● **WHAT TO WORK ON**
Only one stretch of the data below is wanted: the lines from the one with "The image size is (594, 562)." through the one with "Task: Click the Home button", repeated exactly.

[Stored data entries]
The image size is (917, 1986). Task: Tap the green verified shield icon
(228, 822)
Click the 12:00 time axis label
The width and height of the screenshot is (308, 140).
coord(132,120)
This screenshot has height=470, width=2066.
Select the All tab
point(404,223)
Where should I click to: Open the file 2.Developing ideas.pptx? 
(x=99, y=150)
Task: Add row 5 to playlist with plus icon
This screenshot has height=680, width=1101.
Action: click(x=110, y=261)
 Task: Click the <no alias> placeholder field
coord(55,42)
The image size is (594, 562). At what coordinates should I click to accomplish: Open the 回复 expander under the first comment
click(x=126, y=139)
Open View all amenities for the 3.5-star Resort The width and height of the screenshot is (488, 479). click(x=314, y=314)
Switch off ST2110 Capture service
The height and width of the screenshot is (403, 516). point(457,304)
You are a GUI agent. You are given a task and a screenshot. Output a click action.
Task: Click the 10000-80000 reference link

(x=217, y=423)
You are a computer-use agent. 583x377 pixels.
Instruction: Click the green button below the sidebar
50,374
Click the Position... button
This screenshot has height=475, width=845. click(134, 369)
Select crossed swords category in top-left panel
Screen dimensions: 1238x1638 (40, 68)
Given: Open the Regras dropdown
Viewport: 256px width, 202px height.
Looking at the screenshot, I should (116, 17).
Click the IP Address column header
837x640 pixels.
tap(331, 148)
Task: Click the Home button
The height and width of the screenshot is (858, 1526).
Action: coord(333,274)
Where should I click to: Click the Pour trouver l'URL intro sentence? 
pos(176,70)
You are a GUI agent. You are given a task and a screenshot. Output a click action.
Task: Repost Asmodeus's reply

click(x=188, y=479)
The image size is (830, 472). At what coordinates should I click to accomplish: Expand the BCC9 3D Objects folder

● **EXERCISE RESULT**
The image size is (594, 562). At what coordinates should I click to accomplish: Open the 回复 expander under the first comment
click(x=126, y=139)
Open View all amenities for the 3.5-star Resort The width and height of the screenshot is (488, 479). click(x=314, y=314)
Switch off ST2110 Capture service
The height and width of the screenshot is (403, 516). point(457,304)
You are a GUI agent. You are given a task and a screenshot. Output a click action.
Task: Click the 10000-80000 reference link

(x=217, y=423)
You are a computer-use agent. 583x377 pixels.
Instruction: Click the green button below the sidebar
50,374
Click the Position... button
This screenshot has height=475, width=845. click(134, 369)
Select crossed swords category in top-left panel
Screen dimensions: 1238x1638 (40, 68)
Given: Open the Regras dropdown
Viewport: 256px width, 202px height.
Looking at the screenshot, I should (116, 17).
Click the IP Address column header
837x640 pixels.
tap(331, 148)
Task: Click the Home button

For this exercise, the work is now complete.